All the while, May kept an eye on her protégé. At the first sign of panic in the young woman’s eyes, even before there was a slight shake on the ground beneath her feet, May reacted. “Skye.” She coaxed the other woman to look at her. “Breathe.”

The calm yet authoritative tone May used somehow centered Skye. As she slowly took a long, cleansing breath, Skye felt the hot rush in her vein subside. She took another deep breath, then another one before it was completely gone – or, at least, at bay.

“Breathe,” the senior agent repeated as if breathing would help Skye solve her problems. Funnily enough, Skye noted vaguely, it did help a little.

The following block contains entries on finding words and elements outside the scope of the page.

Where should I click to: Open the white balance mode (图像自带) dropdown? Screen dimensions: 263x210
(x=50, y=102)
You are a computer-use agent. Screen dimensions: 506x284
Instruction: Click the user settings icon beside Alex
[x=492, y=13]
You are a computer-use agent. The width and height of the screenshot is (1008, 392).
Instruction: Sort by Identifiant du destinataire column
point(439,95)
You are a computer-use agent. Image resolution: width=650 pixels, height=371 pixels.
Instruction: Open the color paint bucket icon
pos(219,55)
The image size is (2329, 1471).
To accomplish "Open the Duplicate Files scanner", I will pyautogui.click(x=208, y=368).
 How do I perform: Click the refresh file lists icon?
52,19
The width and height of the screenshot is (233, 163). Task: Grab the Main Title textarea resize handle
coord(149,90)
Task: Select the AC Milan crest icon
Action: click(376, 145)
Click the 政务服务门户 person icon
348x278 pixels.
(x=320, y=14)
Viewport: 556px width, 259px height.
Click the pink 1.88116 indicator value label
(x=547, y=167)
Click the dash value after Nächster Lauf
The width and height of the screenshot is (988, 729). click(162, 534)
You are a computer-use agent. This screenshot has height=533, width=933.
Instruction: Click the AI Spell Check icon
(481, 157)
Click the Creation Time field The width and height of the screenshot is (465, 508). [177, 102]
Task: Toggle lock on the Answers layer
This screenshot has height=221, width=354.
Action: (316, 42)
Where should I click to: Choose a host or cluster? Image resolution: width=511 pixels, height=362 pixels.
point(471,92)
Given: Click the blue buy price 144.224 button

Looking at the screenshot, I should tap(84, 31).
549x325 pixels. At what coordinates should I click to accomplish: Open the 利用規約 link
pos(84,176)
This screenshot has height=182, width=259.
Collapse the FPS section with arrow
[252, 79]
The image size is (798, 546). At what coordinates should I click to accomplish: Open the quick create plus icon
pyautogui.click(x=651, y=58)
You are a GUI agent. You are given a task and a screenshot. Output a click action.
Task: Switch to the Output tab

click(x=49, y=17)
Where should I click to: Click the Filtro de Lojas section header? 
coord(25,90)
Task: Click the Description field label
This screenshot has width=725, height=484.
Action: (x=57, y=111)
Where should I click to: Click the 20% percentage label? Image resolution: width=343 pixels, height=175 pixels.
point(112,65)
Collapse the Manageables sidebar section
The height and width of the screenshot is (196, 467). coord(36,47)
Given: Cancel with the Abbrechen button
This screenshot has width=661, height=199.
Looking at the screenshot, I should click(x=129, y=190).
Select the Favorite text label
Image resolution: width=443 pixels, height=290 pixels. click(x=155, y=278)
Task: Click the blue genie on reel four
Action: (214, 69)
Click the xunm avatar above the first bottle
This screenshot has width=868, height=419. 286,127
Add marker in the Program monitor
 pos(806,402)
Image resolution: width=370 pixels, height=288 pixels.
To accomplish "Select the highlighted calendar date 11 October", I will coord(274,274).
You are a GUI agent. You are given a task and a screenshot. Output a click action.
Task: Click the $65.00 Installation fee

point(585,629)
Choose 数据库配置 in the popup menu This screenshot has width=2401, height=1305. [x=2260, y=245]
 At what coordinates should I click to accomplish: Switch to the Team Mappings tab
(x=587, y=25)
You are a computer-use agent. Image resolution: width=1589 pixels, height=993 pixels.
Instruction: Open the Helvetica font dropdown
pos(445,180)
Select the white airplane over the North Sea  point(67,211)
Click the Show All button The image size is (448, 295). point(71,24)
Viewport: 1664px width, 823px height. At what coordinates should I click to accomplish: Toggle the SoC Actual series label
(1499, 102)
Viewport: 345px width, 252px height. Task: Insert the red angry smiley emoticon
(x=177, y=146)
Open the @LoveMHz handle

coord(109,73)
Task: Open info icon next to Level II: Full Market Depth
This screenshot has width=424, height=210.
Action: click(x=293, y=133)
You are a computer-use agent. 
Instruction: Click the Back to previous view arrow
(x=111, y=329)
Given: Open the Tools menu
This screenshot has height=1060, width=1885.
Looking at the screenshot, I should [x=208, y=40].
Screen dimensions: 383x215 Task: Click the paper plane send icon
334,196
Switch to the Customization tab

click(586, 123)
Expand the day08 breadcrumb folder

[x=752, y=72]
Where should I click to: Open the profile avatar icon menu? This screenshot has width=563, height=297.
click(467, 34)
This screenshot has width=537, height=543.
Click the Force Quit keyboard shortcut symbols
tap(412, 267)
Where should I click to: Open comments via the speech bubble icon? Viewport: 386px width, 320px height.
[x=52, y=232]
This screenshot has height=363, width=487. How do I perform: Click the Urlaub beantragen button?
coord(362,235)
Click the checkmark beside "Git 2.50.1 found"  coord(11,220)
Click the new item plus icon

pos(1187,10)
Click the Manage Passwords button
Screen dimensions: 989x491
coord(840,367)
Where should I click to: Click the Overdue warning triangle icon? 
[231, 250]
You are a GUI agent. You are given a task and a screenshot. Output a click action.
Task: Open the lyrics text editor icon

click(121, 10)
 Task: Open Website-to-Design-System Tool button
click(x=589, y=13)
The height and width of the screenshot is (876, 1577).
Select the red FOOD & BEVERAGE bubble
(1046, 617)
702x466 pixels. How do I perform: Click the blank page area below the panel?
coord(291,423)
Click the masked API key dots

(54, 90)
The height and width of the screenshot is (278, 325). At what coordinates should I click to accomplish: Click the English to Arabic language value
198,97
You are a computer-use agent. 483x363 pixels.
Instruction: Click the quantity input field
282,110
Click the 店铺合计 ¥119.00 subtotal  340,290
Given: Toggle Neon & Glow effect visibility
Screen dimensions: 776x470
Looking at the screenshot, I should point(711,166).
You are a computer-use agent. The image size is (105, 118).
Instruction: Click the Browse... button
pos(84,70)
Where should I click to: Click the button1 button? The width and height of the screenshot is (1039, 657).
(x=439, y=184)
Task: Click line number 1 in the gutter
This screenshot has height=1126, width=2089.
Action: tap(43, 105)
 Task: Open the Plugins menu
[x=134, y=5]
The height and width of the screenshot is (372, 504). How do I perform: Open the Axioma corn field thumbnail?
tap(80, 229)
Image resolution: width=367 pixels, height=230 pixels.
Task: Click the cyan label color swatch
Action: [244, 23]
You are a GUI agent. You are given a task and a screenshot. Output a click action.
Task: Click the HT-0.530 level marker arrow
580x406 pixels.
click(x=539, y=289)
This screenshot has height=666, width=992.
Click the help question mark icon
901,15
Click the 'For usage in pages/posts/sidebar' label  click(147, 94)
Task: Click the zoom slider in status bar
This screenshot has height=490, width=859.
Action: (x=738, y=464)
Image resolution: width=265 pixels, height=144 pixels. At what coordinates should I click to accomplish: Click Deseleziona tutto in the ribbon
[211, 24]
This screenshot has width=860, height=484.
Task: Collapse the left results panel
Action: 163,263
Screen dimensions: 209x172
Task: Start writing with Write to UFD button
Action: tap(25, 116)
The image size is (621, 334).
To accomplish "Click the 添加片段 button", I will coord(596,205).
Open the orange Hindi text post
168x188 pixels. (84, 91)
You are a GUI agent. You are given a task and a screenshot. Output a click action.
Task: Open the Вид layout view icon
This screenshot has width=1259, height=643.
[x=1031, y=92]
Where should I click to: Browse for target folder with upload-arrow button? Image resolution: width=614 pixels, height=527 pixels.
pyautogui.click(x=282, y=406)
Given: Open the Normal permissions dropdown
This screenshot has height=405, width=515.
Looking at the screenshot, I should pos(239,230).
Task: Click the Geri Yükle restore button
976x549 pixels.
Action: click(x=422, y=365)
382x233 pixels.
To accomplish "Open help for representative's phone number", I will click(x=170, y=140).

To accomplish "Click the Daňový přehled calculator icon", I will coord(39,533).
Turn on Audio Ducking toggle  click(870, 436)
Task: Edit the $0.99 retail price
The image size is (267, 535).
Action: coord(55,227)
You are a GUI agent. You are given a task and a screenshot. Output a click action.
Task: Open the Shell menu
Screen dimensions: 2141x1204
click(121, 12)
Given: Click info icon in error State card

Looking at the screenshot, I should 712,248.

May nodded approvingly when Skye continued to take deep breaths. She moved closer to the bed, adjust the inclination of the bed so that Skye was half sitting down, and lowered the railings on one side. She raised an eyebrow when Skye looked like she was going to protest that May sat on her bed. “Problem?”

Skye blushed a little. “I… I don’t want to hurt you,” she admitted. It was a little… odd, to be able to speak to May again.

“Like you can,” May deadpanned. Skye could have sworn she saw a glint of mirth in her S.O.’s eyes, but it was gone in a flash.

Skye lowered her head. _The old me can’t_ , she thought sorrowfully, _this me - I'm not so sure_. She stared at her hands. She knew that something didn’t sit right with her – that something in her had changed ever since that day in the cave after she was wrapped in a cocoon of black matter; that she was no longer the same person. However, she couldn’t put her fingers on what had changed, on what she had become. Was she even still human? Or something else?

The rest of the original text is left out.